The Holocaust Memorial Vigil was held in the Sheffield Winter Gardens on the last Thursday in January. It was a very moving occasion. The Assistant Bishop of Sheffield, Dr Tim Ellis spoke at the event.
This is his very thought provoking speech:
“Many years ago, before the Wall came down, I was a guest of the Lutheran Church in the city of Berlin. We were there to look at how the Church could support young people studying in the Further Education context. It was instructive to see the fear, distress, secrecy and subterfuge that building a wall to divide a people brought! But, we also were given the opportunity to visit some of the sites associated with Nazi atrocity-Plotzensee, where hundreds of dissidents were murdered in one night on meat hooks in a former butcher’s store; Hitler’s bunker at the Reichstag, and more. One place stood out for me … in the middle of a gently wooded clearing, verdant and leafy, a memorial to a Nazi massacre – the butchering of hundreds. It seemed there was total silence, and no birdsong. I have heard others say the same about Auschwitz and Dachau and other terrible places.

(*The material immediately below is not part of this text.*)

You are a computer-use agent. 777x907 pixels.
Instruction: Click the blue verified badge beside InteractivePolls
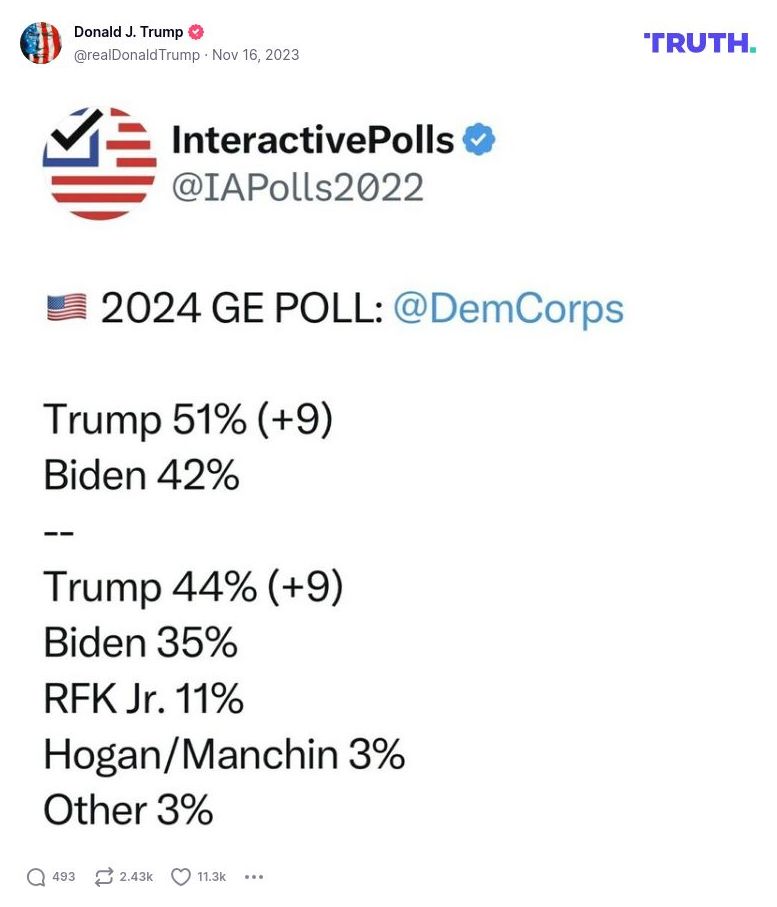(x=479, y=141)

“The proper response to holocaust can only be silence. We are mute in the knowledge that humanity can sink to such depths; dumbfounded that individual human beings can perpetrate such crimes; wordless to describe the extent of our revulsion, fear and hopelessness; speechless in our recognition that the small seeds of this horror lurk even in the corners of our own souls; we are incapable of framing sentences which will bring comfort and hope and which will describe our feelings of despair at the cruelty – the mundanity of this great evil.

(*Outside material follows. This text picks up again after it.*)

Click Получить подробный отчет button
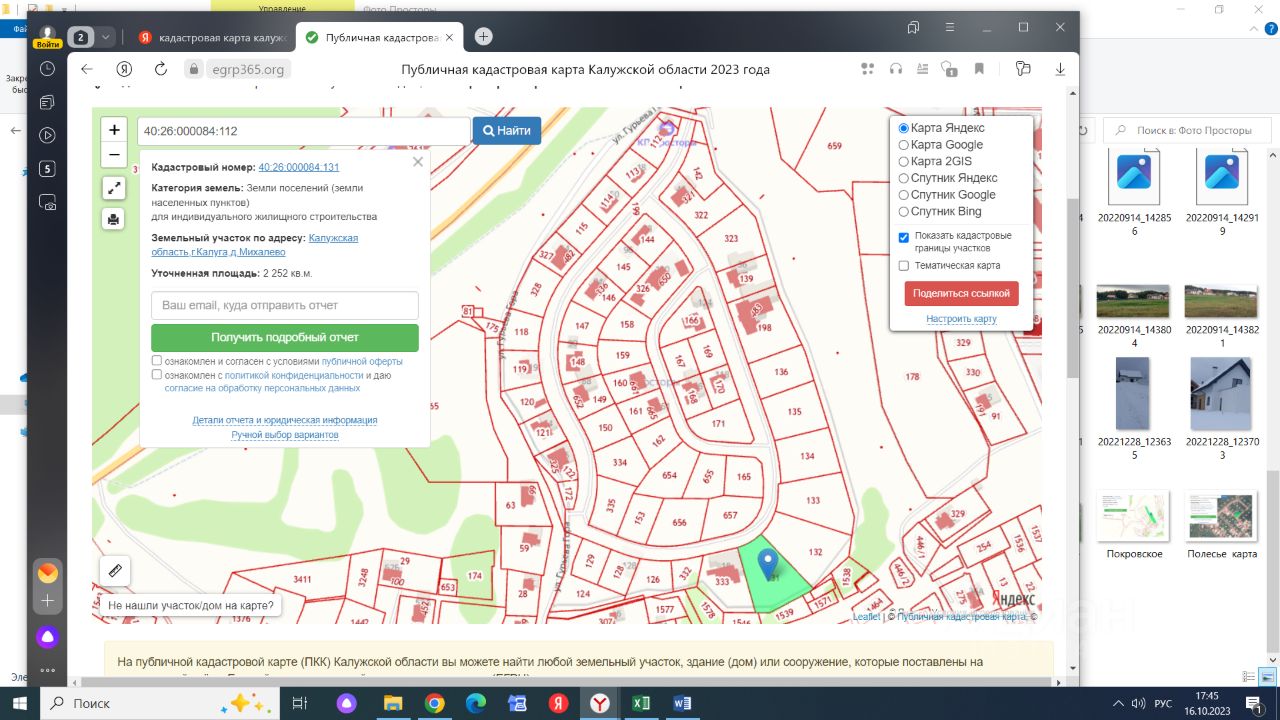 [285, 337]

“And yet, as difficult as it is, we must frame words and thoughts to address what happened so many years ago, the effects of which remain, potent and malign, in our hearts and lives, in our communities and in our national lives. Speak out we must, because a succession of new, innocent and future-orientated generations of humanity, like blank pages, must have written on them the memory of what humanity can do to its kin when the political circumstances are right, when hatred seeks scapegoats and when violence, murder and torture are validated as a means to an end. We must frame sentences that alert the current family of humanity on this earth to the fact that holocaust still exists – it is alive and active in the midst of this global village. We must vocalise our critiques of history, of our political systems, of the policies of those in positions of power and leadership over us, so we can root out the seeds of genocide and their potential to grow today. We must cry out that this must never happen again.
“But we must also speak out for Truth: we have entered a time of ‘fake news’ and ‘alternative truth’: a time when fact is manipulated for personal and political gain. Google ‘Holocaust’ and, along with historical fact, comes the deniers’ fiction that this Shoah never happened.
“Silence is the proper response to an evil we cannot comprehend or encompass, but powerful words are the way we communicate our sense of offence to each other and our steely determination that new generations will continue to be watchful and know the Truth. And the Truth will cast its piercing light on those places and people where holocaust is actual, and potential, today.”